Our study has several strengths. It studied a novel approach to the assessment of the epidemiology of behavioral disturbance in critically ill patients. It compared such assessment with delirium assessment performed by the CAM-ICU methodology. It also conducted such comparisons in a large and heterogeneous group of ICU patients, thus increasing the external validity of the observations. The incidence of CAM-ICU positive assessment was consistent with the literature and our study applied a primary outcome based on therapy, which is likely to be relevant to clinicians as well as patients. Finally, by showing that NLP-Dx-BD positivity captured almost all of patients with CAM-ICU positive status, it provided additional indirect evidence of the validity of its construct.

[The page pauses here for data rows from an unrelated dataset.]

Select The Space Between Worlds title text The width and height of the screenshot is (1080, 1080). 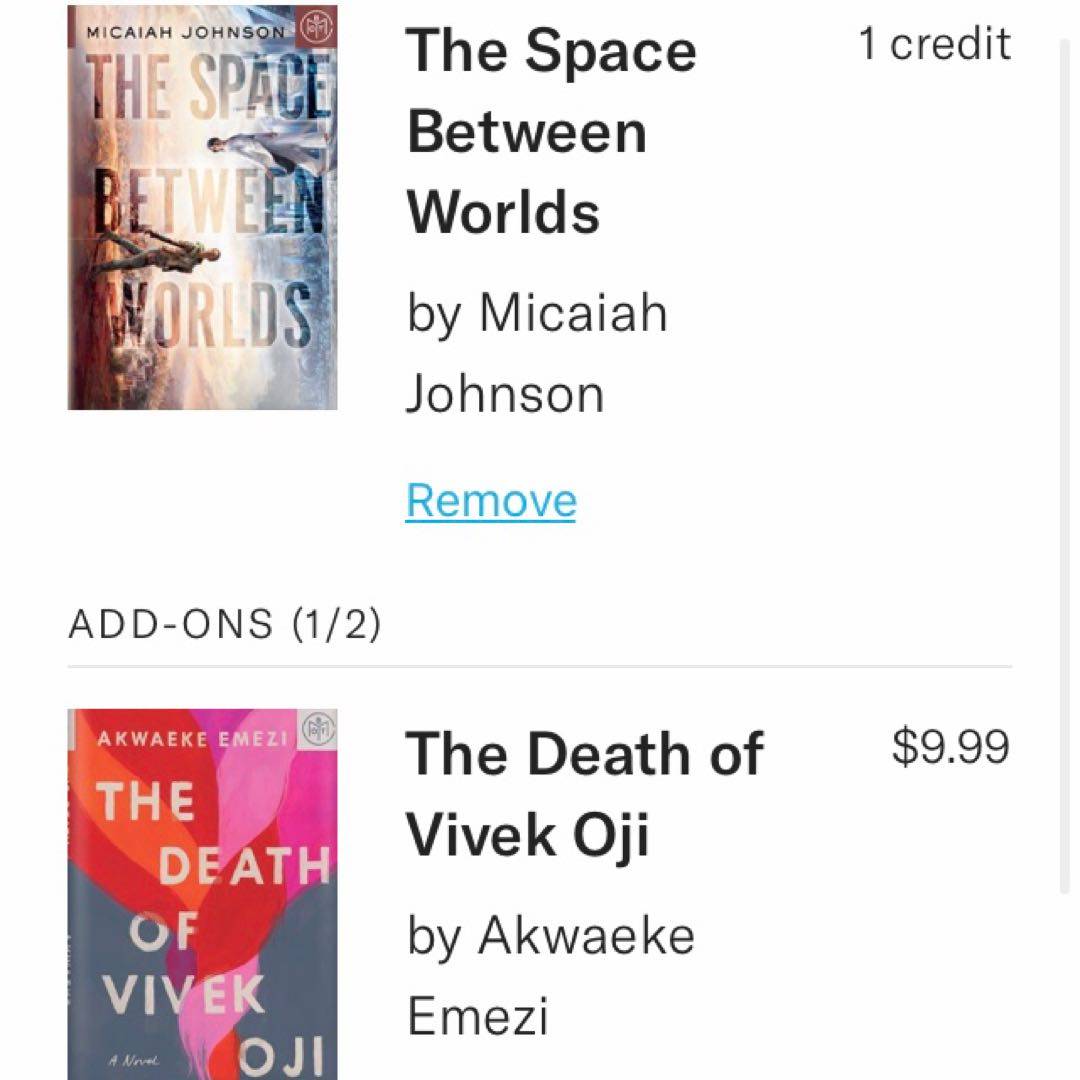(x=551, y=131)
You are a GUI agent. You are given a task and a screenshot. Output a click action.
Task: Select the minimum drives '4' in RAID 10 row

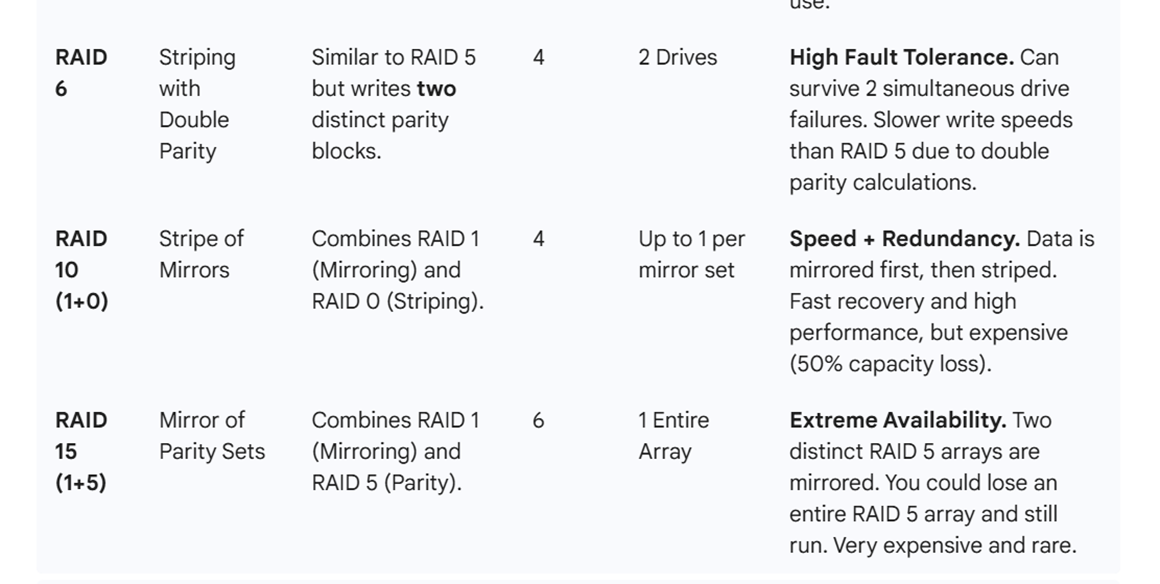pyautogui.click(x=539, y=239)
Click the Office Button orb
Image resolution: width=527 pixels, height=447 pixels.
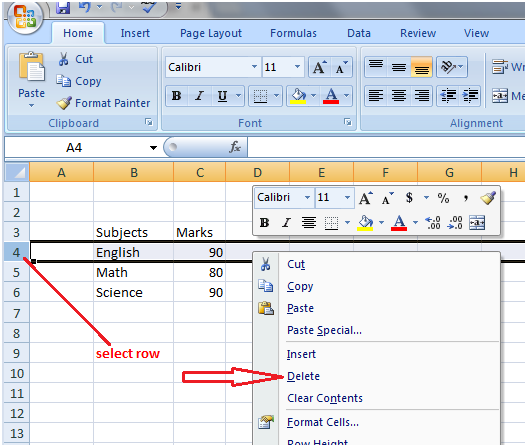point(25,17)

We acknowledge several limitations. Our study was undertaken in a large tertiary intensive care unit system in a university affiliated hospital of a resource-rich country. Therefore, its findings may not apply to other intensive care units in low or middle-income countries. Multiple progress notes were missing a positive or negative CAM-ICU assessment. However, this may reflect the well-described operational challenges in applying CAM-ICU and had minimal material impact on our findings. We did not provide data on non-pharmacological interventions including family visits and environmental management. However, many were applied by unit policy and the efficacy of such interventions remains uncertain as demonstrated in a recent stepped wedge cluster controlled trial [35]. Patients were not assessed for the presence of delirium by an independent, psychiatrically trained clinician. However, we were studying the relationship between patient populations identified through the use of alternative screening methodologies. Thus, we were not attempting to confirm that the patients identified by such screening would then be diagnosed with delirium by such clinicians. Therefore, the changes in behavior may have reflected drug withdrawal, exacerbation of dementia or of pre-existing psychiatric disorders. Care givers generating the progress notes may have been aware of CAM-ICU results at the time of writing their notes; however, it is impossible to determine if an NLP-Dx-BD positive note preceded or followed a CAM-ICU assessment. Further, significantly more patients were NLP-Dx-BD positive than CAM-ICU positive, thus demonstrating that NLP-Dx-BD positivity was often logically determined independently of CAM-ICU assessment. Clinical progress notes may include errors in annotation that incorrectly characterize a patient’s behavior [36, 37]. However, our study analyzed multiple progress notes (nursing, medical, allied health) that documented the same shift making systematic errors unlikely. There may also have been errors in the records of administration of anti-psychotic medication. However, our ICU uses an audited medication management system that accounts for the prescription, retrieval and administration of medications, which would minimize such errors. Finally, we did not assess long term cognitive outcomes. Thus we cannot make any statement about the long term sequelae of NLP-Dx-BD.

Conclusion

In conclusion, Natural Language Processing of electronic caregiver notes and the Confusion Assessment Method for ICU (CAM-ICU) describe partly overlapping populations. However, NLP-Dx-BD identified more patients with behavioral and/or cognitive disturbance than CAM-ICU, while identifying more than 90% of CAM-ICU positive patients as having such a disturbance. Moreover, NLP-Dx-BD identified significantly more patients who went on to receive treatment with antipsychotic medications. In contrast, in the absence of NLP-Dx-BD, very few CAM-ICU positive patients received such treatment. Further, irrespective of CAM-ICU status, NLP-Dx-BD also identified patients with longer duration of ICU and hospital stay and greater hospital mortality. These observations suggest that NLP-Dx-BD may be a novel and useful epidemiologic screening tool in ICU patients.